Theory, technique & visual craft for the independent filmmaker.
CHAPTER SIX
Audiences will forgive bad picture before they forgive bad sound. The.
Choosing the right microphone for the situation is as important as choosing the right lens. Each type has a pickup pattern that determines where it captures sound and where it rejects it.
| Type | Pattern | Best For | Weakness |
|---|---|---|---|
| Shotgun (hypercardioid) | Narrow front | Dialogue on boom | Off-axis coloration |
| Cardioid | Front pickup | Voiceover, static subjects | Less side rejection |
| Lavalier | Omnidirectional | Moving talent, run-and-gun | Clothing noise |
| Stereo / ORTF | Wide stereo | Ambience, music | Not for dialogue isolation |
Audio levels in production are measured in dBFS (decibels relative to full scale). 0 dBFS is the absolute maximum — any signal above it clips and distorts irreparably. Unlike visual overexposure, which can sometimes be partially recovered, clipped audio is destroyed.
The standard target for dialogue recording is -12 to -18 dBFS on your meters. This gives you headroom for unexpected peaks (a shout, a laugh, a door slam) without clipping. Peaks should not exceed -6 dBFS. It is always better to record slightly quiet (you can boost in post with minimal noise penalty) than slightly hot (clipping cannot be undone).
Room tone is the ambient sound of a location with no one speaking or moving. Every room has a unique sonic fingerprint: the hum of HVAC, the buzz of fluorescent lights, distant traffic, wind.

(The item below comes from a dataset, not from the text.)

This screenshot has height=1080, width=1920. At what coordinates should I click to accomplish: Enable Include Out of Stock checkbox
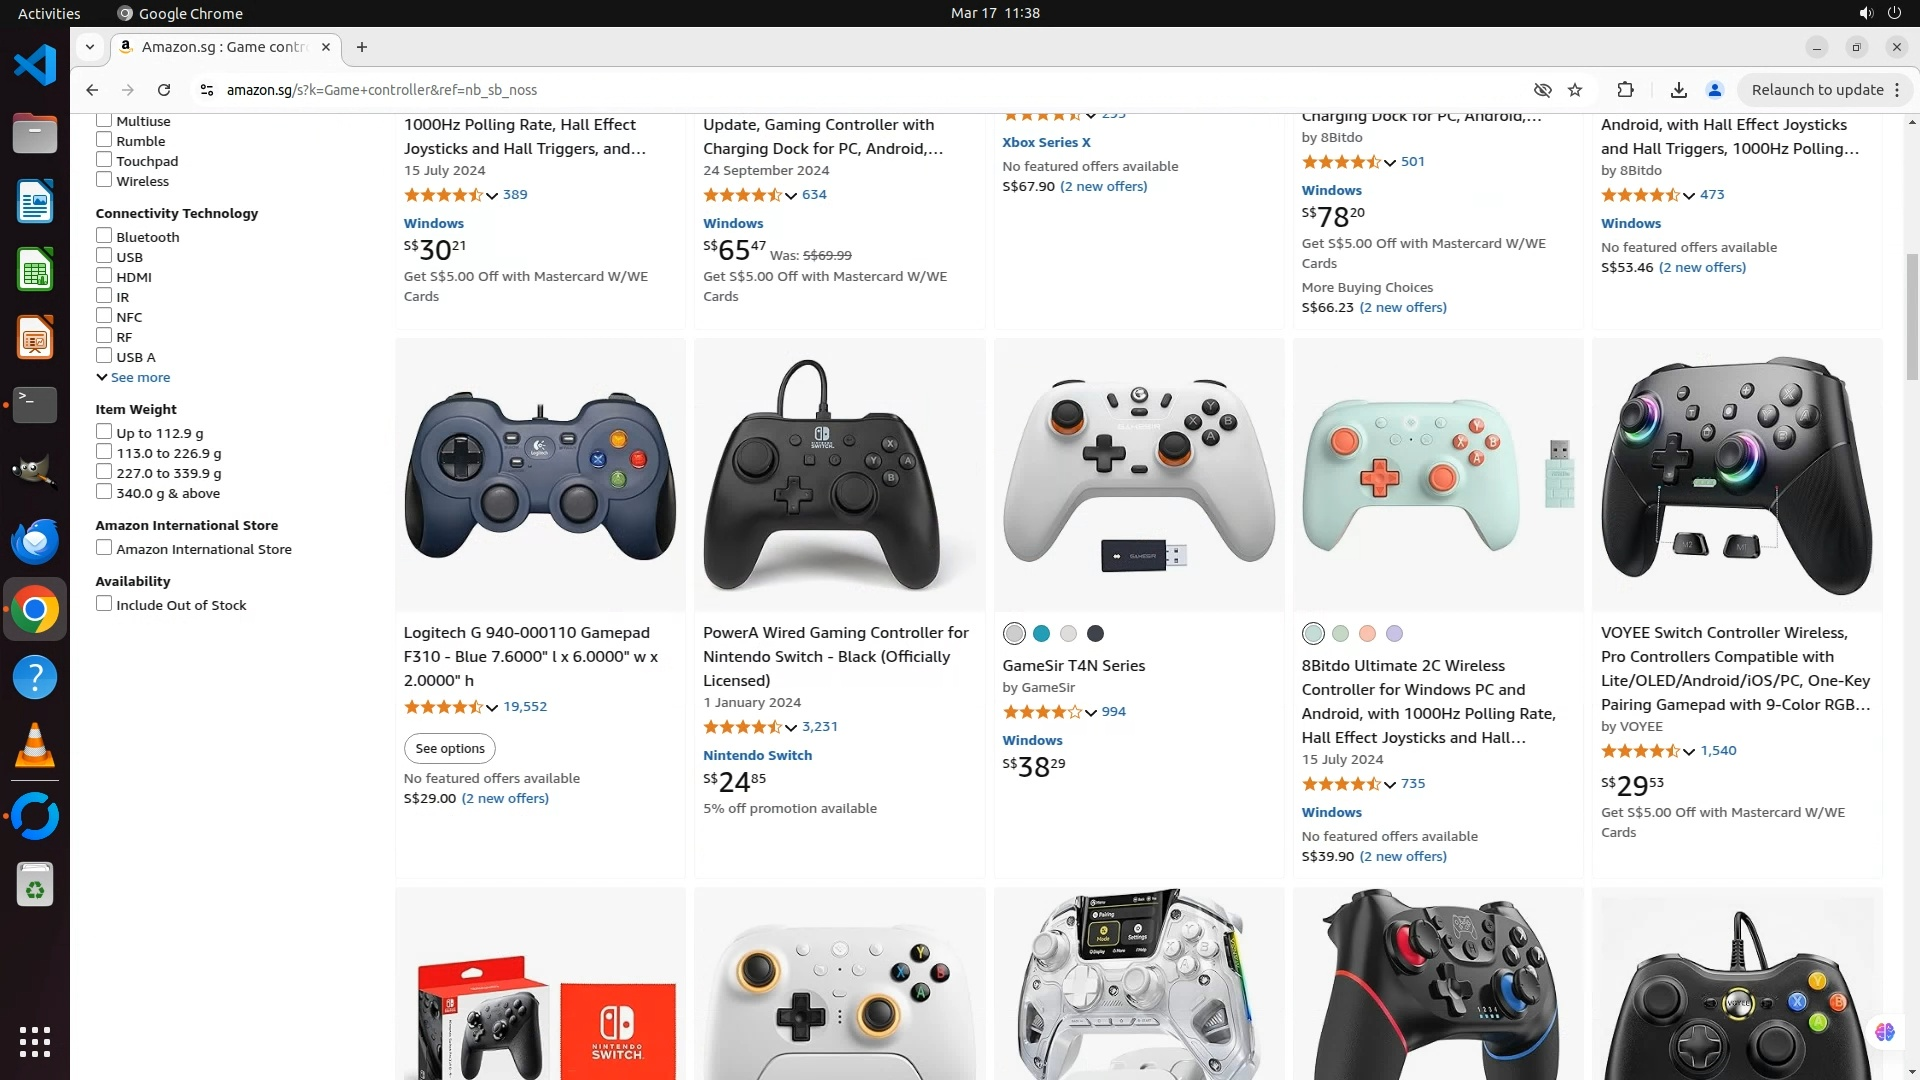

Recording 30–60 seconds of room tone at every location is essential. Sound editors use room tone to fill gaps between dialogue edits, smooth transitions, and create a seamless audio bed. Without it, cuts between dialogue lines have jarring jumps between silence and the room’s natural ambience.
Record room tone at the end of each setup or location. Have everyone on set freeze in place and stay silent while you roll. It takes one minute and saves hours in post.